高齢者が食事を食べない5つの原因と解決策を解説

高齢者が食事を食べない原因は、身体機能の衰えや味覚や嗅覚の低下、精神的な問題による食欲低下などさまざまです。多くのケースでは、自ら「食べない」と決めているわけではなく、病気や加齢、ストレスなどの要因によって「食べられない」状態になっています。

■この記事でわかること

  • ・高齢者が食事できない原因
  • ・高齢者が食事しないことの危険性
  • ・食事ができない高齢者に対してできること
 

高齢者が食事を食べない原因

高齢者が食事を食べないときは、原因を探り、原因に応じた対策を取る必要があります。

食事を食べない原因のうち、代表的なものは以下の5つです。

高齢者が食事を食べない原因

一つずつ見ていきましょう。

【1】肉体的な病気

何らかの病気にかかっており、その症状の一つとして食欲不振に陥ることは少なくありません。

食欲不振を起こす疾患の例としては、風邪やインフルエンザといった感染症、逆流性食道炎や胃がん、慢性胃炎などが挙げられます。治療による薬剤の副作用で食欲不振が起こることも認識しておきましょう。

また、認知症を発症していると、食への関心が薄れていくことがあります。

症状が進行すると、食べ物の認識や、噛む・飲み込むといった動作ができなくなり、さらに食事が困難になります。

食欲不振が見られたら、まずは病院を受診し、身体的な問題がないかを確認してください。

*資料:*
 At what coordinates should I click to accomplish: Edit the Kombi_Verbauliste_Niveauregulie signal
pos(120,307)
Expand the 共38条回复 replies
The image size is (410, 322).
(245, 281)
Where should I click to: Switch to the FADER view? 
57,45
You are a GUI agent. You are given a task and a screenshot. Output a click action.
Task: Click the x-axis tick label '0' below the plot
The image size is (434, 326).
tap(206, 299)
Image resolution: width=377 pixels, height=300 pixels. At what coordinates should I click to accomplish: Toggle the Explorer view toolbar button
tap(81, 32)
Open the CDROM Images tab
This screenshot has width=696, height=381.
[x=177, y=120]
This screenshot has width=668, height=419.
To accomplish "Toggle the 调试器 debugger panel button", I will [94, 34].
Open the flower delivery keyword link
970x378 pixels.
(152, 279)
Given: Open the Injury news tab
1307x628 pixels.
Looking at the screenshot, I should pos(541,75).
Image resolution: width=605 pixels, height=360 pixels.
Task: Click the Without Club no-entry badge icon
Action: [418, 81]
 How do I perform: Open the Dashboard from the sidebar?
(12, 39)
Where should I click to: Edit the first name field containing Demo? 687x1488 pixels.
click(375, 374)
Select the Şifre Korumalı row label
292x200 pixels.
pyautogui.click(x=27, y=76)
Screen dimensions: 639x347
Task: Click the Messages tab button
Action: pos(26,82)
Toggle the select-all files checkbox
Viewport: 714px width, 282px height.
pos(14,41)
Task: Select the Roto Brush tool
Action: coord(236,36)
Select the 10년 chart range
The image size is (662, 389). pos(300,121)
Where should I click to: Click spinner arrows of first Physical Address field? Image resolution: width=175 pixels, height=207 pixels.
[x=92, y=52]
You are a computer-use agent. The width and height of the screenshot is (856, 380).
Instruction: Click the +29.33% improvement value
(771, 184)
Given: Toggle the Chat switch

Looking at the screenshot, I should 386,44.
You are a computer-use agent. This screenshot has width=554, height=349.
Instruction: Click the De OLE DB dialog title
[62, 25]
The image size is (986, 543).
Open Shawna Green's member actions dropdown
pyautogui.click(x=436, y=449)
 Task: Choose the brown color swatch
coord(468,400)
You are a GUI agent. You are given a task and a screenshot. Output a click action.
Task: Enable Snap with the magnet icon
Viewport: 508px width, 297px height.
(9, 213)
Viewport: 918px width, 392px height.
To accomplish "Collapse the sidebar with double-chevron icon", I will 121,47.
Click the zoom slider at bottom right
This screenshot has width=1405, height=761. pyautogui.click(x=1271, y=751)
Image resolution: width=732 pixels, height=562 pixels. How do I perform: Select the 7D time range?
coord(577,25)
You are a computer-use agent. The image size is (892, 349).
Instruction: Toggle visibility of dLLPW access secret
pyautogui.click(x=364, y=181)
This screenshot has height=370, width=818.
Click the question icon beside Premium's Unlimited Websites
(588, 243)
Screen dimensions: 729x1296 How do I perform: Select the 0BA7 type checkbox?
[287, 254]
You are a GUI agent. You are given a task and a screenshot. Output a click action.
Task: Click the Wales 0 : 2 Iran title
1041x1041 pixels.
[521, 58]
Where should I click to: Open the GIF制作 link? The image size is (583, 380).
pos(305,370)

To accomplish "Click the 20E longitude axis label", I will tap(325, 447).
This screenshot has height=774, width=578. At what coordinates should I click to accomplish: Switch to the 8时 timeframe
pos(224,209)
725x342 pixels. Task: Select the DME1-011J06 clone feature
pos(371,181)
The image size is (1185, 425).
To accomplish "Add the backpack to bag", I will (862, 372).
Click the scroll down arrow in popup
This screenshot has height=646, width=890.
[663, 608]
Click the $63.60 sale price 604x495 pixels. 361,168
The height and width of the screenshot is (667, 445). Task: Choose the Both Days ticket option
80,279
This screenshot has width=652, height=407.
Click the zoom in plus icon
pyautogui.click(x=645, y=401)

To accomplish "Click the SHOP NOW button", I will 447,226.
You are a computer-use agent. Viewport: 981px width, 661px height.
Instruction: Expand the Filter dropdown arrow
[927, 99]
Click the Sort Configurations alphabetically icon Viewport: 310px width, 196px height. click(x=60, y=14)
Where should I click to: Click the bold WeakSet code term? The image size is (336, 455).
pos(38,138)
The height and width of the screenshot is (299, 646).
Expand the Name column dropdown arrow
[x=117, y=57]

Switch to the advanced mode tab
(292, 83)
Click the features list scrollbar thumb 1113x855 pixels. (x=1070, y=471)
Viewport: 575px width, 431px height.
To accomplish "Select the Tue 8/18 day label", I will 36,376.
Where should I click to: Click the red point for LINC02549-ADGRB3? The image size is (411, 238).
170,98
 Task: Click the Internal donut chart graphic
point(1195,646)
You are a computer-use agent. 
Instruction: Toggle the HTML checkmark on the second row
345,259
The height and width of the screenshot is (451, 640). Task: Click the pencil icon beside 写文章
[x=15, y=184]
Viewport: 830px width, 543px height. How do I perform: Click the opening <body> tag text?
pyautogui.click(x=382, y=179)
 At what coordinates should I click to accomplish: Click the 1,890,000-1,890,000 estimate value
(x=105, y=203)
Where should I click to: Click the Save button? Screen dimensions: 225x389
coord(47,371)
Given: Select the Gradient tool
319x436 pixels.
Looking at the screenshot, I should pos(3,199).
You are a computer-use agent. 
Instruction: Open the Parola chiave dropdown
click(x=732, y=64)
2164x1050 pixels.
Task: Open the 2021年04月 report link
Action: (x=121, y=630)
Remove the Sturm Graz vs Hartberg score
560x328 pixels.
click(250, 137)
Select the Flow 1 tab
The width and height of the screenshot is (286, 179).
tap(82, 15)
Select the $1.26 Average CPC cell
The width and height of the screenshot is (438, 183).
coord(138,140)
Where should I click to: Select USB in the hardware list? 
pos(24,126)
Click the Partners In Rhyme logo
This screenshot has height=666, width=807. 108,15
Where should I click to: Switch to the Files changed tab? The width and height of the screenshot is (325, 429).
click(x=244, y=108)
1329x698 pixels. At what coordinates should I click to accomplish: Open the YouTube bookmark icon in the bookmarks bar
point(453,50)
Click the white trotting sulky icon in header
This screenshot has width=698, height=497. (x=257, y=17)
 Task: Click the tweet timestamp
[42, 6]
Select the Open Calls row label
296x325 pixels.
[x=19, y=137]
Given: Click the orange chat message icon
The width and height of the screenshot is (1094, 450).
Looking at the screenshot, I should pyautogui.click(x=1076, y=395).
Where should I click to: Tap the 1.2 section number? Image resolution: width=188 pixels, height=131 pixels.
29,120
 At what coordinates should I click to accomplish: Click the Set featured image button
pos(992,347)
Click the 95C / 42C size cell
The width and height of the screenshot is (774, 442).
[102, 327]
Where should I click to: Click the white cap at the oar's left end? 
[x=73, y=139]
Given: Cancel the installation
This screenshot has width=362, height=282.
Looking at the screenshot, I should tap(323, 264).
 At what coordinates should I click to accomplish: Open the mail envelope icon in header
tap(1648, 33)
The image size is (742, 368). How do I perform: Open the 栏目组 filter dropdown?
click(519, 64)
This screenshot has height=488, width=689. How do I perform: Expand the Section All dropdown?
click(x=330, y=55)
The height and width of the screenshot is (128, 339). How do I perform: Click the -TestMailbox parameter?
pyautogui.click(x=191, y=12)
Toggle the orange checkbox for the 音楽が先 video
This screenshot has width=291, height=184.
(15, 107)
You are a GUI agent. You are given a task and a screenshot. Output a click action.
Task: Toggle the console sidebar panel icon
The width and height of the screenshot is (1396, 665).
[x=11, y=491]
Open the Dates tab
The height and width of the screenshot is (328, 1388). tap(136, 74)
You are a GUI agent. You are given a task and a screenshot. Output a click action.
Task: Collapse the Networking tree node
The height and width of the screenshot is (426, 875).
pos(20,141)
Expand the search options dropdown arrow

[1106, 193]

*設問:* 高齢者の食事についての元の文章から、「高齢者が食事を食べない原因は」を含むところで始めて「高齢者が食事を食べないときは、原因を探り、原因に応じた対策を取る必要があります。」のあとで終わる部分を、一字も変えずに返してください。

*解答:*
高齢者が食事を食べない原因は、身体機能の衰えや味覚や嗅覚の低下、精神的な問題による食欲低下などさまざまです。多くのケースでは、自ら「食べない」と決めているわけではなく、病気や加齢、ストレスなどの要因によって「食べられない」状態になっています。

■この記事でわかること

  • ・高齢者が食事できない原因
  • ・高齢者が食事しないことの危険性
  • ・食事ができない高齢者に対してできること
 

高齢者が食事を食べない原因

高齢者が食事を食べないときは、原因を探り、原因に応じた対策を取る必要があります。